Cape Town - South Africa’s rand gained for a second day and bond yields fell to the lowest in more than two months on speculation the Federal Reserve will maintain monetary stimulus as a US government shutdown slows growth.
The dollar weakened against all but one of 16 major counterparts as lawmakers failed to agree on a spending plan for the new fiscal year.
The dead-lock threatens to hurt the economy just as the central bank weighs tapering bond purchases that have fueled demand for higher-yielding assets including emerging-market debt.
South Africa’s Purchasing Managers’ Index stayed above the 50 level that indicates expansion for the sixth month in September, a report may show today.
“What is important to watch is the length of this shutdown and its potential impact on US economic growth,” Societe Generale SA strategists led by London-based Benoit Anne said in a note to clients.
“To the extent that it may affect Fed policy expectations, this may actually feed through as a risk-on signal for global emerging-market assets.”
The rand appreciated 0.5 percent to 9.974 per dollar as of 9:56 a.m. in Johannesburg.
Yields on benchmark 10.5 percent bonds due December 2026 dropped eight basis points, or 0.08 percentage point, to 7.89 percent, the lowest on a closing basis since July 22.

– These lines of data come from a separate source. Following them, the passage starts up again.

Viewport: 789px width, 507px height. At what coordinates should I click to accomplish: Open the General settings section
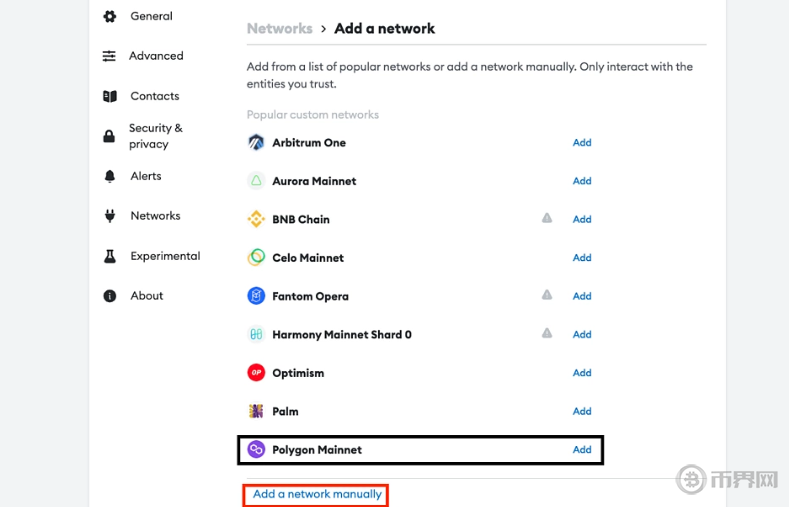tap(151, 16)
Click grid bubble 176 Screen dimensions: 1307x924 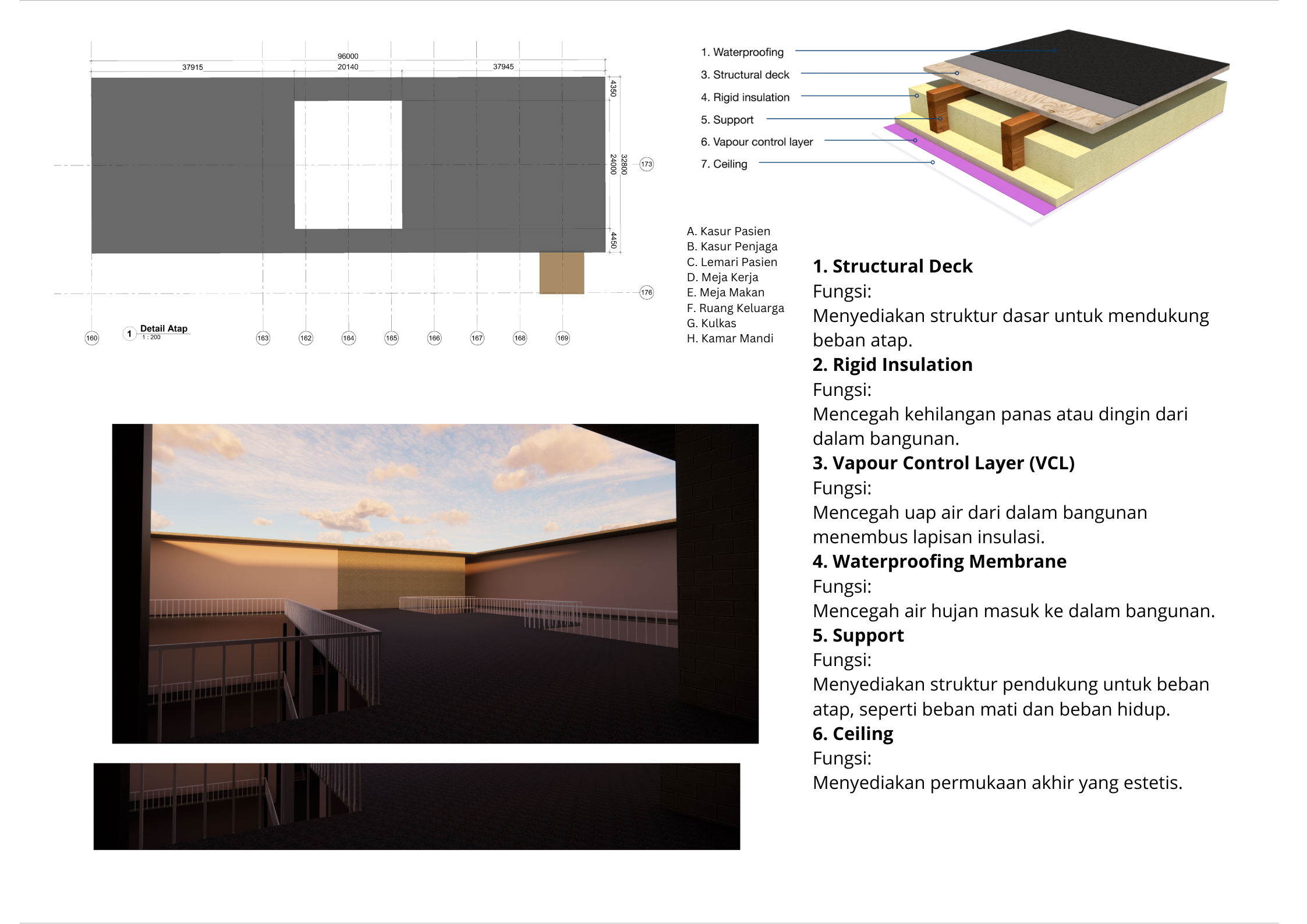click(x=647, y=292)
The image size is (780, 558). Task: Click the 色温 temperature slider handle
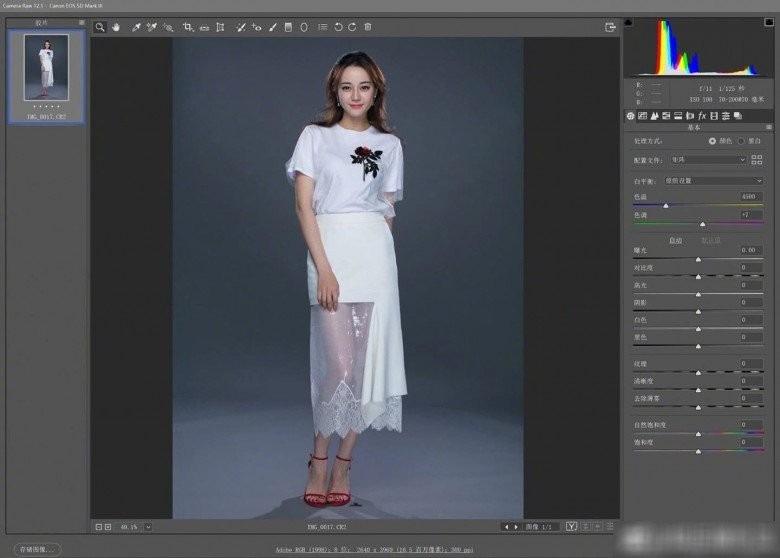666,205
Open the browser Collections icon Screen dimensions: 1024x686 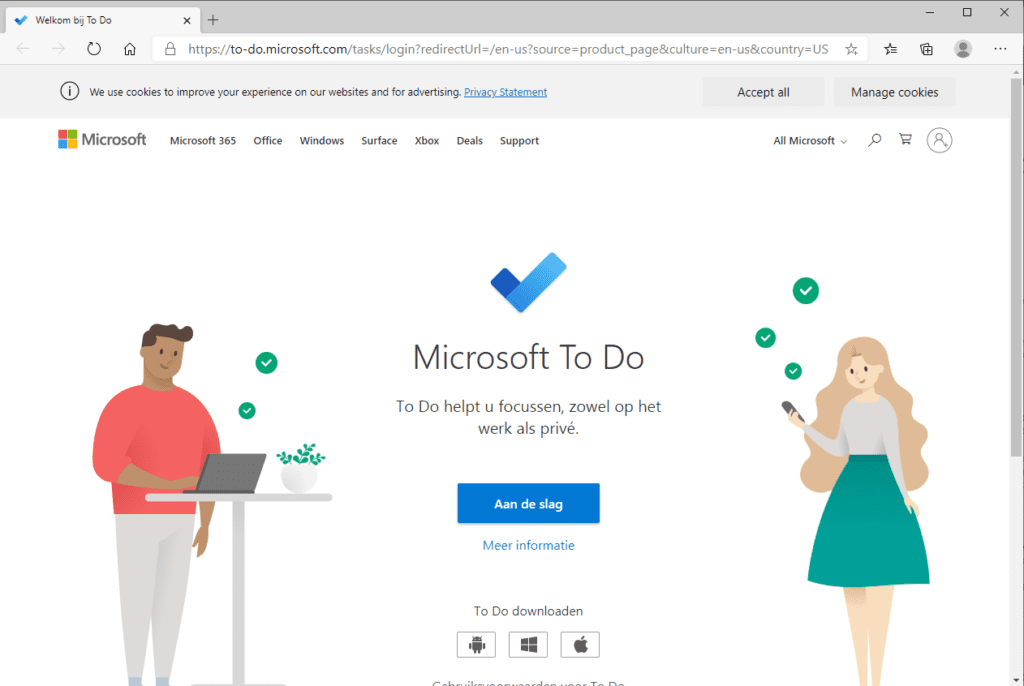click(926, 49)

The US government began its first partial shutdown in 17 years, idling as many as 800,000 employees.
The Fed said in May it may pare monetary stimulus if the economic recovery remains on target.
Foreign investors bought 14.1 billion rand ($1.4 billion) of South African bonds in September, the most in a month this year, according to JSE Ltd. data.
The country’s PMI fell to 54 in September, from 56.5 the month before, according to the median estimate of seven economists in a Bloomberg survey.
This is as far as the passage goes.